Arquivo de intervenções cívicas de Ricardo Alves.

Archive for Dezembro 2011

Dez anos depois

É já no domingo: completa-se dez anos sobre a introdução do euro.

Lembram-se? Guterres era primeiro-ministro, Sampaio Presidente e Sócrates ministro. Foi depois da Expo mas antes do Euro (o outro, o do futebol). Terminara a década dos subsídios europeus, vivia-se a euforia do crédito bancário. A UE era liderada por Schröder, Chirac, Blair e Prodi, e prometia um futuro de liberdade e prosperidade. Parecia valer a pena estudar e até um Passos Coelho se licenciou.
Em 2001, poucos criticavam a ausência de governo democrático da UE, a preeminência do Banco Central Europeu entre as suas instituições e a obsessão com a estabilidade monetária.
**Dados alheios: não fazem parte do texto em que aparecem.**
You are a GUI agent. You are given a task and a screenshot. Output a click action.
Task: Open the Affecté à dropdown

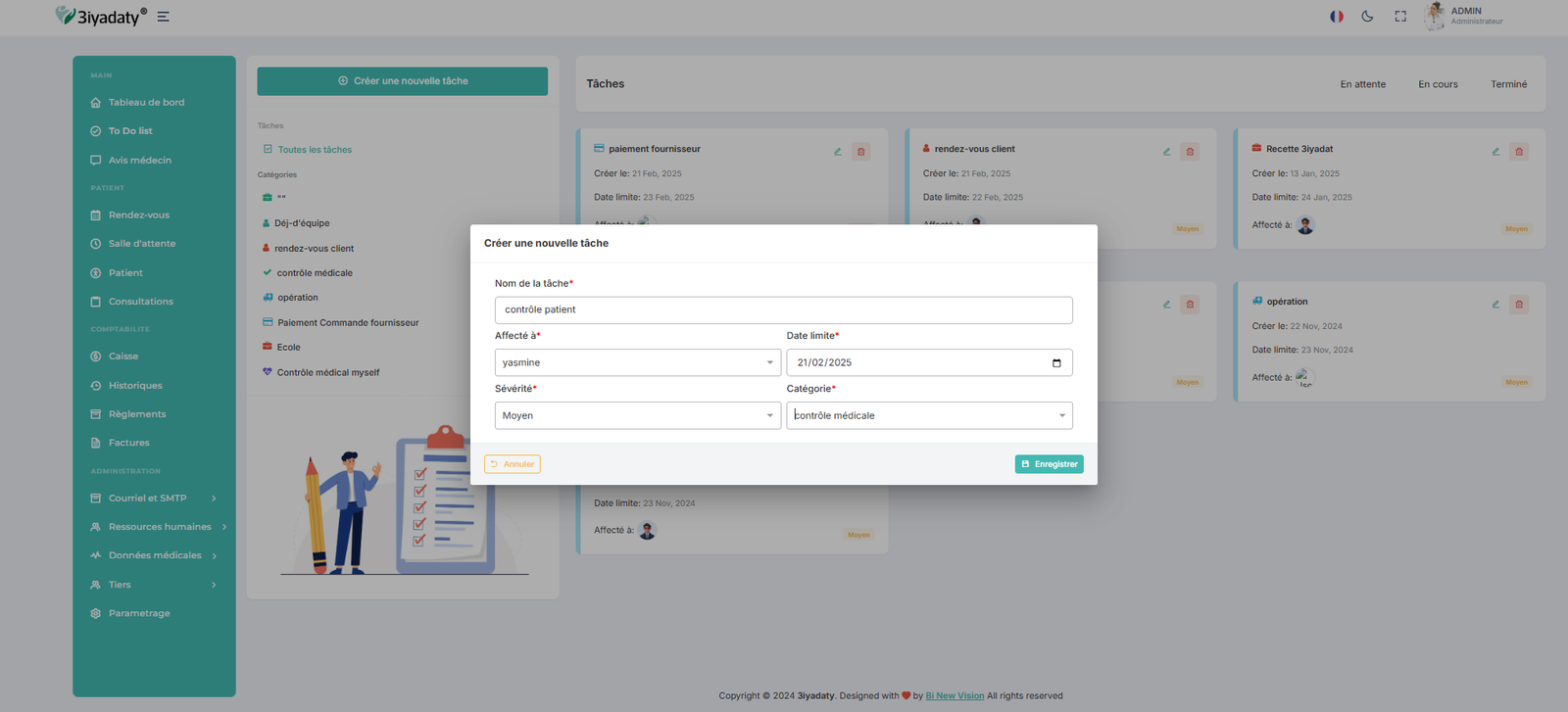[637, 363]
Eram considerados uns irrecuperáveis “eurocépticos” e marginalizados no debate. Os que queriam taxar as transacções financeiras eram anticapitalistas. O Banco de Portugal já estava “preocupado” com o BPN e Jardim fazia rir. As sementes do desastre estavam lá.
Na última noite de 2011 muitos se interrogarão sobre o que correu mal. Porque o euro, enquanto projecto de tornar a Europa uma potência económica, falhou. Não houve crescimento económico generalizado e a Europa empalideceu perante a China, a Índia e o Brasil. A democracia de base nacional, orgulho legítimo deste continente, sai enfraquecida de uma narrativa em que os grandes estados dominaram os pequenos, a Alemanha a todos, e em que no fim os financeiros saíram da sombra.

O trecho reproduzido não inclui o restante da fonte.